Nem todos os deputados do PSD concordam com a forma como o PSD esteve no caso dos professores, mas poucos ousaram discordar em alta voz (só Hugo Soares o fez). A mossa que o dossiê dos professores, e consequente ameaça de demissão do primeiro-ministro, fez no maior partido da oposição ainda é difícil de medir. Primeiro, é tempo de apanhar os cacos e minimizar os estragos. Por isso, a regra é nunca falar em “recuo” e falar sempre em “articulação” entre Rio e os deputados — mesmo depois de Rui Rio ter dito em entrevista à TVI que a culpa não tinha sido sua porque ele nem sequer é deputado.

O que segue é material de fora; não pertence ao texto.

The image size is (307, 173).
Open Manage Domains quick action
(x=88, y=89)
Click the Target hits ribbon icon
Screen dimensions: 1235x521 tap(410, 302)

“Houve uma total sintonia de posições, apesar da discussão de alguns pontos em concreto, em relação à posição da direção do partido e a posição do grupo parlamentar”, começou por dizer Fernando Negrão aos jornalistas depois de mais de duas horas de uma reunião da bancada que, no seu entender, foi muito “viva”, “interessante” e “participada”. Questionado sobre se sentia que os deputados do PSD tinham sido o “bode expiatório” de Rui Rio para salvar a pele do PSD na polémica questão da contabilização do tempo integral de serviço dos professores, o líder da bancada parlamentar respondeu que não — e voltou a falar de articulação máxima. “Não sinto, porque articulámos sempre com a direção do partido, além de que o presidente do grupo parlamentar é por inerência membro da direção do partido”, disse.

Rio culpa jornalistas e nega recuo: “Eu nem deputado sou, muito menos daquela comissão”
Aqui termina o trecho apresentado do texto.